Aim of the task
The word "computer" appears in some lines of the entries. Say how many, and give nothing but the number.

(Records for the task)

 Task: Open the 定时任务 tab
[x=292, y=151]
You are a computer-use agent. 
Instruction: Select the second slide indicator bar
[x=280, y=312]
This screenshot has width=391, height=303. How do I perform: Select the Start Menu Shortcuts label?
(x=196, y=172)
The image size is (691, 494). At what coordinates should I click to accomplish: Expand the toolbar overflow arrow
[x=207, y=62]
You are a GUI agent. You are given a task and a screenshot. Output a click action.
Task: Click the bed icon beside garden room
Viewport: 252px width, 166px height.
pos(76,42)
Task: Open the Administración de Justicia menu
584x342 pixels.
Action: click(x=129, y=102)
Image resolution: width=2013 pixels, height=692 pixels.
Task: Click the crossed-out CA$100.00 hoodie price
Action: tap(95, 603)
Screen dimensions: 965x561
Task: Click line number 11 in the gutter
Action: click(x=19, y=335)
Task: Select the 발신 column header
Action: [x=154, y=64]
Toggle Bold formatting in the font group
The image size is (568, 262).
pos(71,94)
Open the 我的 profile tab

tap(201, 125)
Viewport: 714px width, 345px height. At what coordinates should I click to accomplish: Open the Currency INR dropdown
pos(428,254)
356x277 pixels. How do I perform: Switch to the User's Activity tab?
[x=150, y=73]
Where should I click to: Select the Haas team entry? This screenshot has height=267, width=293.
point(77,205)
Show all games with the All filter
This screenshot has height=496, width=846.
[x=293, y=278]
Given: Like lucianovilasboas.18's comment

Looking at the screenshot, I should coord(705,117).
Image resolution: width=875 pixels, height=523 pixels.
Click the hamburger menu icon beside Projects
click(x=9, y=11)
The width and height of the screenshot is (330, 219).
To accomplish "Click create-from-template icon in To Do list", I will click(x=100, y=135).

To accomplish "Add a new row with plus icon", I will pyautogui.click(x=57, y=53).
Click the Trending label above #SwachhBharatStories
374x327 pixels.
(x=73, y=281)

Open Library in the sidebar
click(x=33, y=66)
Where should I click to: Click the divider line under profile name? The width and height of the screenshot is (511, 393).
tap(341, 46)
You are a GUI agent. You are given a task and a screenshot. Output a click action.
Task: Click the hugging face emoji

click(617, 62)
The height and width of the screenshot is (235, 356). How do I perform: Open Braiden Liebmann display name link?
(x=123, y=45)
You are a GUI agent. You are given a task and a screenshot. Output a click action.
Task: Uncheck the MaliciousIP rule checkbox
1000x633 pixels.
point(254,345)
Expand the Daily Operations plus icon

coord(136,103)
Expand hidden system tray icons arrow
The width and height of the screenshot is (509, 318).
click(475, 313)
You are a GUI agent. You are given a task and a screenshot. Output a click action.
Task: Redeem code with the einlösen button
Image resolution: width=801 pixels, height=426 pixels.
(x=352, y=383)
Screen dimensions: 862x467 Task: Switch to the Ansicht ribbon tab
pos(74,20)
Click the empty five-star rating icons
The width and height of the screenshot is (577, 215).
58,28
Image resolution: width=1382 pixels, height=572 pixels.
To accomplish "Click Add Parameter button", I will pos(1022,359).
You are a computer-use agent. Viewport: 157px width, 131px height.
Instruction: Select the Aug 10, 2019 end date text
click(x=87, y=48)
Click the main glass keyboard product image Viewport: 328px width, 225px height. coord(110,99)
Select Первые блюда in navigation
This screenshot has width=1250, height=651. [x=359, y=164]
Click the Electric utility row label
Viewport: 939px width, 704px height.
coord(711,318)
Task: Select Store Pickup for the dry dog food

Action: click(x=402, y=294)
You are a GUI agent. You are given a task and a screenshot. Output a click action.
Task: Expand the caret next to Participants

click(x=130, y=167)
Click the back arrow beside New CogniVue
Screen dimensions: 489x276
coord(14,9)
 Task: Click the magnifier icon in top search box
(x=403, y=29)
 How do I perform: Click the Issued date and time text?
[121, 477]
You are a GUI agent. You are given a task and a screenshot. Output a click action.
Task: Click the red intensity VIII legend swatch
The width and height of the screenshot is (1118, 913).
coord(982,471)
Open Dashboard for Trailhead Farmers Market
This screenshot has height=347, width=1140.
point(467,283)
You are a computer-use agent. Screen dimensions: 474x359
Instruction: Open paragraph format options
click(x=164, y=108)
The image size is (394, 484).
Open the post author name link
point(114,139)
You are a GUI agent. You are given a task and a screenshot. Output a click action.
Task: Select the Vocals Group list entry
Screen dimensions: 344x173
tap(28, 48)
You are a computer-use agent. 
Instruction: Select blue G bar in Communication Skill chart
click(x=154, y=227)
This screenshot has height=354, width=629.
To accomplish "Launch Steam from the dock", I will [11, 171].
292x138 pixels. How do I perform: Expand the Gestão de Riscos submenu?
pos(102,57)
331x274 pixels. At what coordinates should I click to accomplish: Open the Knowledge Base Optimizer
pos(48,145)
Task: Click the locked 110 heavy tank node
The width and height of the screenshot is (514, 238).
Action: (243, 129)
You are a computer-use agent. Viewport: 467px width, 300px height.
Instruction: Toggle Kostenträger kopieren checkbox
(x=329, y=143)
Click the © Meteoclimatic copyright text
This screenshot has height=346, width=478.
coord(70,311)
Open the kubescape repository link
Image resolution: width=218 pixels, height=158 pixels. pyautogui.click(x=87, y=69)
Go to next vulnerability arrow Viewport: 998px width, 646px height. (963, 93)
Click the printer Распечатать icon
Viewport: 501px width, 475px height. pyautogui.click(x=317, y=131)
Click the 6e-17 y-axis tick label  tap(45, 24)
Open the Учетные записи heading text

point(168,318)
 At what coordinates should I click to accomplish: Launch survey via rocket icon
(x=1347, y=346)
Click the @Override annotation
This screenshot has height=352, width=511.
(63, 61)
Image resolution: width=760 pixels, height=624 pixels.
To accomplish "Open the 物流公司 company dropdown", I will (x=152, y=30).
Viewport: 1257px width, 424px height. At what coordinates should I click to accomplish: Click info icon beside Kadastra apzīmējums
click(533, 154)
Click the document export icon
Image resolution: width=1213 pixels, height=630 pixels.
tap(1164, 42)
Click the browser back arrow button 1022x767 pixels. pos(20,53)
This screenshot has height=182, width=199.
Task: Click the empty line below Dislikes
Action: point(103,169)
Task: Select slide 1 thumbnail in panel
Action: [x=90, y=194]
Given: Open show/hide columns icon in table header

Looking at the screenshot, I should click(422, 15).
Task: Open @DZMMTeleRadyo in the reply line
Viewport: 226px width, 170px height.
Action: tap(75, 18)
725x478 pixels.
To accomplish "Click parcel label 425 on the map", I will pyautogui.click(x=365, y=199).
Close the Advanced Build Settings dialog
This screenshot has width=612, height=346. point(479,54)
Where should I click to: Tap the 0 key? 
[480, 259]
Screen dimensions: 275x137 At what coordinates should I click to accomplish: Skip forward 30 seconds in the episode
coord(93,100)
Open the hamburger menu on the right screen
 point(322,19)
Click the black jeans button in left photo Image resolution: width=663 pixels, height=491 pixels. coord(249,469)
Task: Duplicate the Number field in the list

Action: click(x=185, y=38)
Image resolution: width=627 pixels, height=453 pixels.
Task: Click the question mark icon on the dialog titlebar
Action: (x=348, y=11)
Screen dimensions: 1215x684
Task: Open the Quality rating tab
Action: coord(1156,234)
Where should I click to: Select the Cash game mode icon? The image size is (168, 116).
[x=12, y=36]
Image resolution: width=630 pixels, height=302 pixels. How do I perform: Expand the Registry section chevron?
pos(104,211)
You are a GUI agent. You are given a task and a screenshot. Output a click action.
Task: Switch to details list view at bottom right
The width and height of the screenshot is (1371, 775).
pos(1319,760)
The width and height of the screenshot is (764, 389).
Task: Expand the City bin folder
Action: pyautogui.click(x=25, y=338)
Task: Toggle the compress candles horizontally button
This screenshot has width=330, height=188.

(End Records for the task)

Reply
5